**Data provided**
◇ ◇ ◇
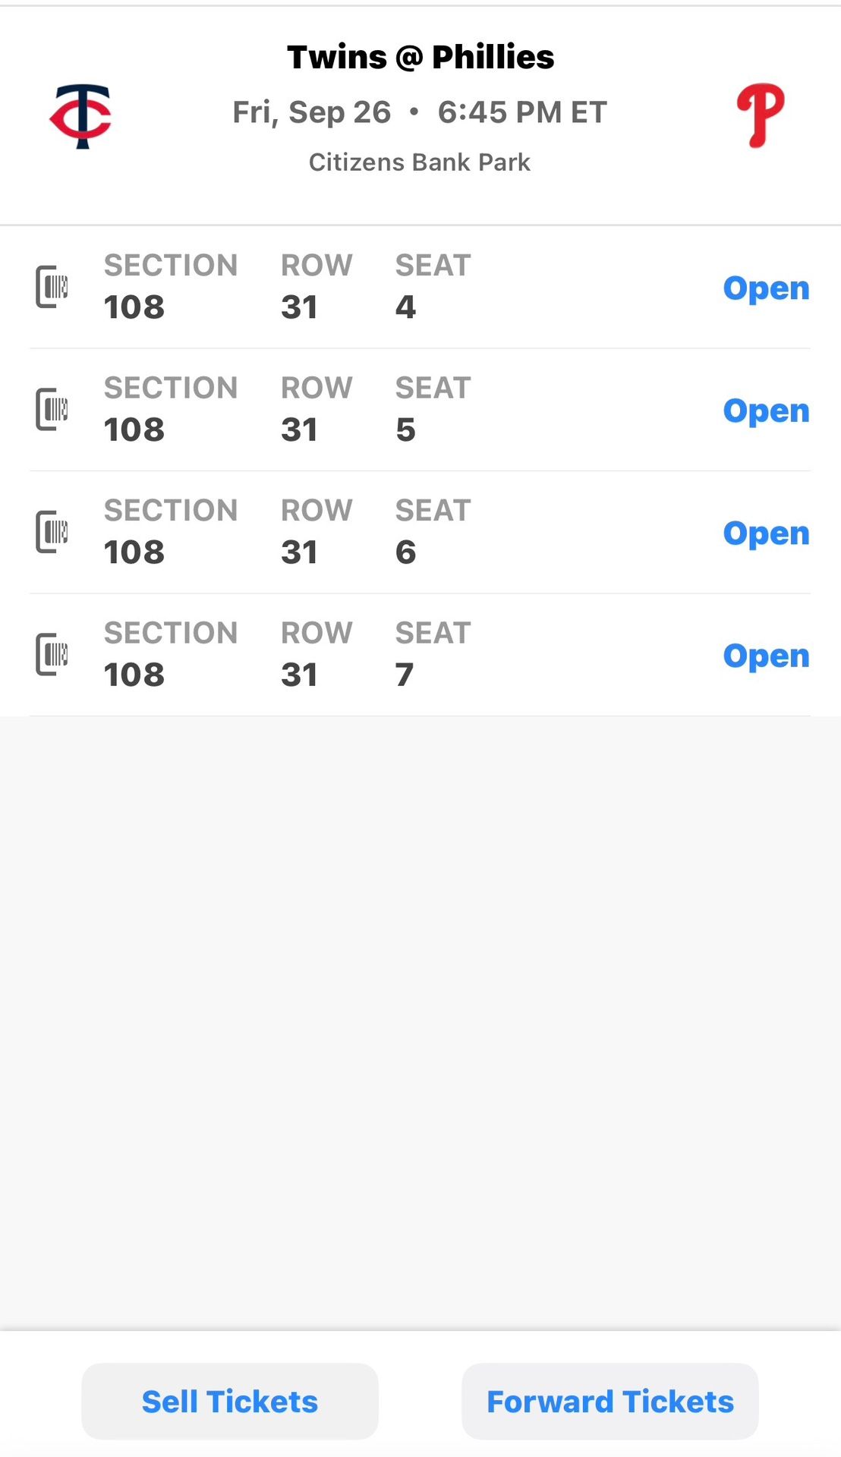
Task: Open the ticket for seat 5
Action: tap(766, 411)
◇ ◇ ◇
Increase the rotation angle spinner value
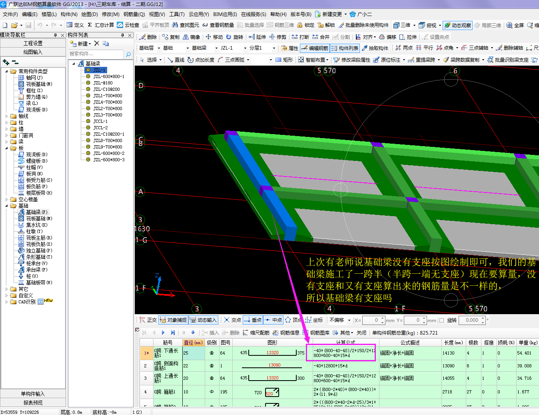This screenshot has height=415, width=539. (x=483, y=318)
◇ ◇ ◇
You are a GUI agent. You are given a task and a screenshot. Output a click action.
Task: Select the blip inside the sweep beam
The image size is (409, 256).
◇ ◇ ◇
Take from the material above the lines running from the one with "Task: Select the blip inside the sweep beam" through the one with "The image size is (409, 256).", and repeat them exactly, with nothing else.

Task: Select the blip inside the sweep beam
The image size is (409, 256).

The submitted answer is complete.